Suppose a person wishes to acquire an object, no matter what, he will not, however strong his desire, agree to pay any price that may be asked. There is a certain maximum at which he would rather withdraw from the market than raise his offer further.

This maximum is determined by two valuations: first, the value in use of the good that is to be acquired (which will be determined according to the laws laid down in the previous chapters), and, second, the exchange value of the sum of money that will have to be paid (the estimate of which will be considered in the next chapter). The sum of money whose exchange value is equal to the value in use of the desired good, determines the maximum offer.
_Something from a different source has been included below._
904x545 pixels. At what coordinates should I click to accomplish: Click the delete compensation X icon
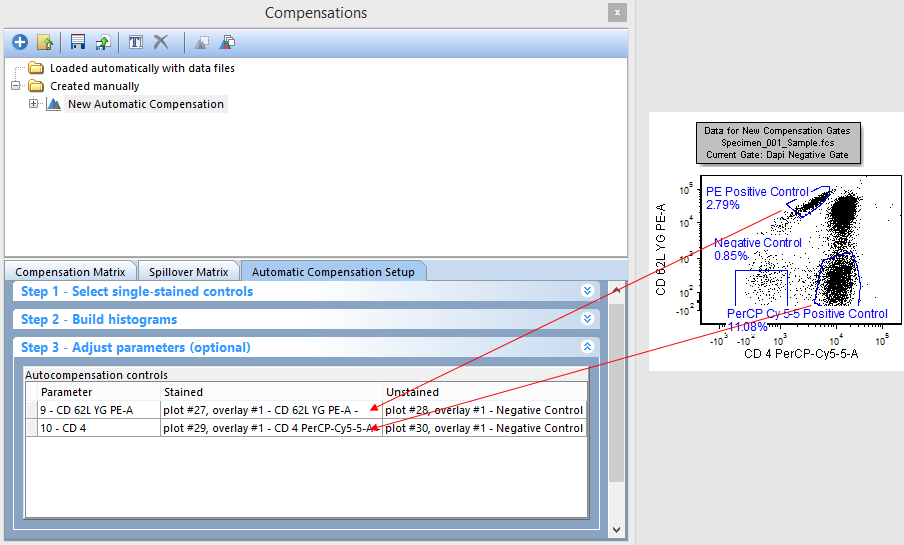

To offer more would involve a loss, as more value would be given than received. This rule holds equally for all would-be buyers without exception. Every one who thinks of making a purchase puts both these valuations before him; establishes in his own mind this equation or equivalence; and comes to the market resolved not to go beyond it. But although the rule is the same for all concerned, the results of its application in the individual case are very unequal, inasmuch as the amounts that enter into the calculation differ greatly from each other. The value in use of the good that one buys will vary according to the different degree of individual need -- which may depend on natural inclination, on accidental circumstances, or on the degree of satisfaction already reached -- and according to the amount of supply one already has. The exchange value of the money, on the other hand, will vary principally according to the amount of the person's wealth (see on this subject the following chapter). When one considers the very great variety of possible economic situations, it will be seen that the equation or equivalence of both values cannot fail to be very different from buyer to buyer.
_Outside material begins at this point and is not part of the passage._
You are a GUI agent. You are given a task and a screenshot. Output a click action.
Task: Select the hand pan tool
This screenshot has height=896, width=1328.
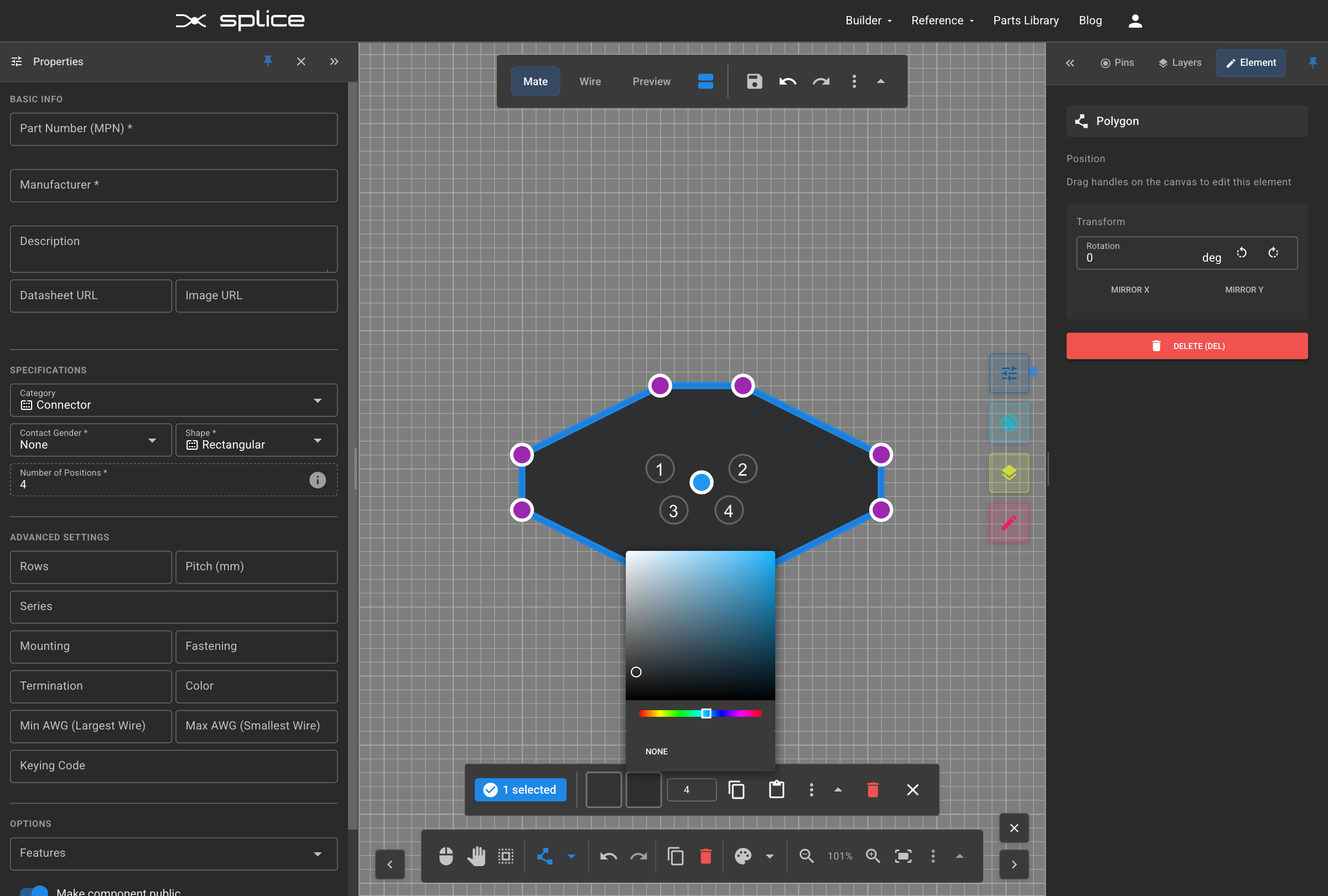point(476,856)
The highest offer can be made by the person who is actuated by the strongest desire, and is at the same time the richest, because for him the highest real value is expressed in the greatest sum of money. What a contrast from the offers of poor men, in whose case the same degrees of desire are represented only by a most trifling sum of money, or from the bids of those whose desire, in the particular case, is so slight that they do not care to set apart anything but a small sum towards its satisfaction!

If we begin with the highest equivalent, that of the man who is the richest and the most anxious to obtain the goods, and come down gradually to the lowest, we shall obtain a descending scale of maximum offers. By way of example we shall assume that these range, in the hands of a hundred purchasers, from ? down to 1s.;and we shall assume, first, for simplicity's sake, that each purchaser is desirous to buy only one single good or one single item.

Here we can see clearly what is the power that must decide the competition of prices. A skilled seller may at times succeed in inducing an inexperienced buyer to pay a price which goes beyond his maximum; but, as a rule, the sellers will not be able to do more than drive the buyers to their maximum. The endeavour of a seller, who is honest but looks to his own advantage and acts purely according to his own interest, will be to find out those, among all the buyers, who can pay most, and to drive them, if possible, to the margin of their purchasing power. On the other hand, the would-be buyers will try to buy as much below that as is possible. The inter-competition of buyers, therefore, is to the advantage of sellers, and the inter-competition of sellers is to the advantage of buyers. We shall now see how far it is possible for each side to achieve its object. We assume as before that the sellers are forced to get rid of the entire quantity of goods they have brought to market, aid have no wish to reserve any part of it for their own use, the goods having been produced for sale and being of no personal use to the sellers.